We didn’t waste any time in opening the year by announcing that we had become the Official Airline of SeaWorld of Texas on January 5, 1988.  SeaWorld California would join the partnership in May.  The first Shamu debuted on May 23 to celebrate the partnership.  (A few years later, it would participate in the opening of Baltimore/Washington, above.) 

On March 7, we introduce Fun Pack mini-vacations, which were among our first air/ground package offerings.  Previously on February 8, the Company Club began a bonus program where Members only needed five roundtrips through the end of the year to earn an Award.

Also in March, we announced a major increase in the number of flights to be flown on April 3 with additional nonstop flights between Dallas and New Orleans, a nonstop flight from Phoenix to New Orleans, additional one-stop service from Phoenix to Albuquerque, Houston Hobby, Ontario, San Diego, San Francisco, and Tulsa, and a nonstop from San Antonio to Los Angeles.  The growth continued with Phoenix gaining 23 additional departures, a flight increase of 25 percent, on June 2.  Compare 1988's first quarter load factor of 51.6 percent with our recently announced 2010 third quarter load factor of 80.9 percent. 

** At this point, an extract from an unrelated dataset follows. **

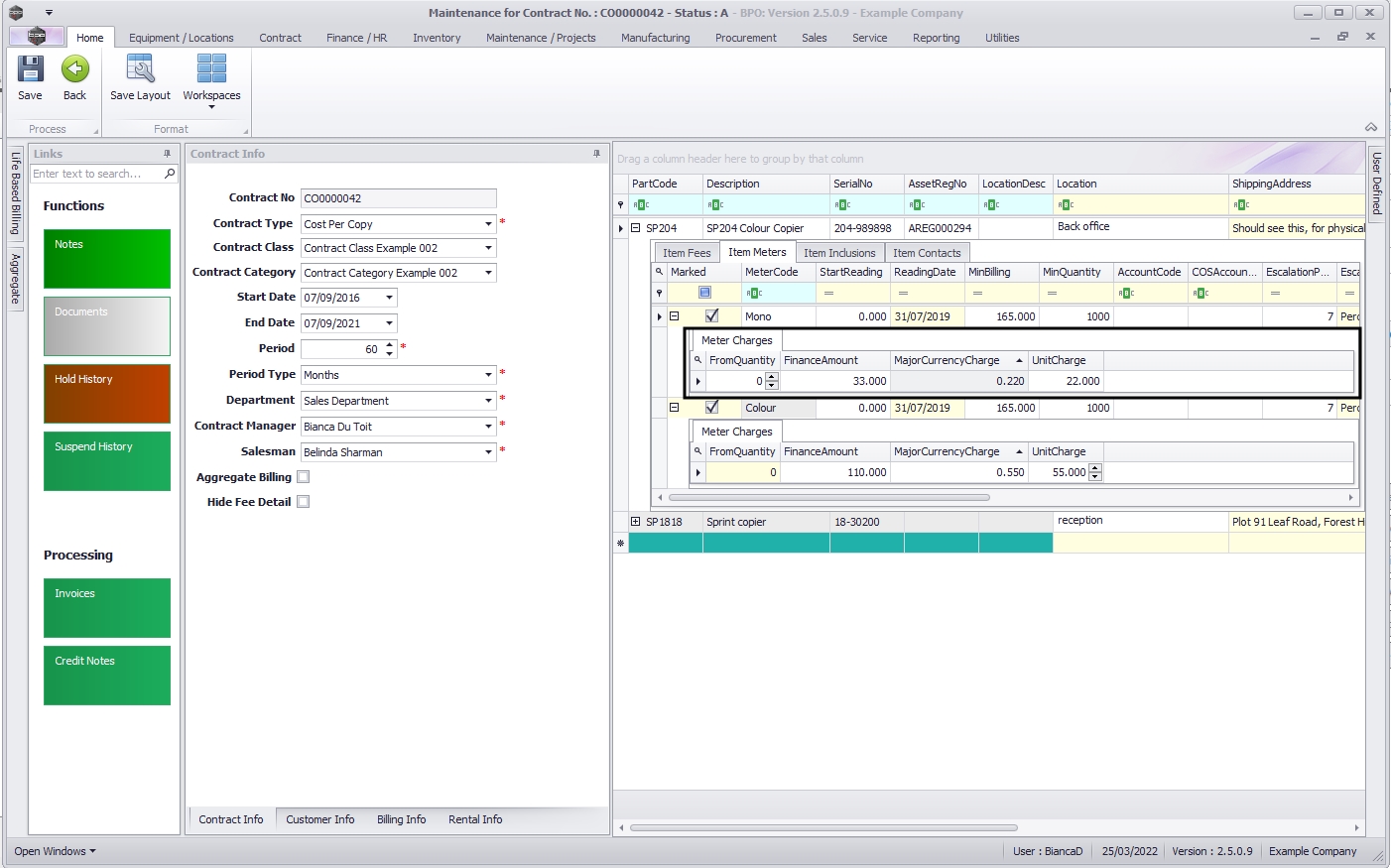This screenshot has height=868, width=1391.
Task: Collapse the ribbon with the chevron
Action: tap(1370, 127)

I think the event of the year that was most typical of Southwest occurred on April 22.  To ease our smoking Customers (remember when Passengers smoked on airline flights?) into new federal regulations prohibiting smoking on flights of two hours or less duration, we distributed 200,000 lollipops over the next few days.  This had to be a (perhaps, intentional?) homage to Telly Savalas’s Kojack character. 

With the addition of close-in Detroit City Airport to our route map on July 6, Southwest now operated almost 900 daily flights to 27 airports in 13 states.  Herb and Detroit Mayor Coleman Young (above) cut the ribbon to inaugurate Detroit City service. 

On the same day at Houston Hobby, we added the six former TranStar gates on Concourse C to our nine existing Concourse A gates, thus creating a layout that would perplex Houston’s connecting Customers for years to come as they had to reclear security while going from one concourse to the other.  The new Hobby concourse that was completed in the last few years finally removed this inconvenience. 

On September 30, the LUV Classic golf tournament raised almost $36,000 for the Dallas Ronald McDonald House.  In comparison, this year’s classic raised $600,000 for Ronald McDonald Houses in Dallas, Detroit, Ann Arbor, and St. Louis. 

Then on November 15, 1988, we broke ground for our current Headquarters Building, and a few days after that on November 29, the Houston Maintenance Base opened. 

Our 17th year was very similar to that of a human teenager.  Like most kids who finish high school and enter the adult world at age 18, Southwest kind of “grew up" too during our 18th year.  We would open what is now our current Bay Area anchor, Oakland, and Southwest would become a major airline under the Department of Transportation measurements as our annual operating revenues exceeded $1 billion.  We most often look at our landmark birthdays, the tenth, 20th, and 30th, but oftentimes, those in-between years offer much significance.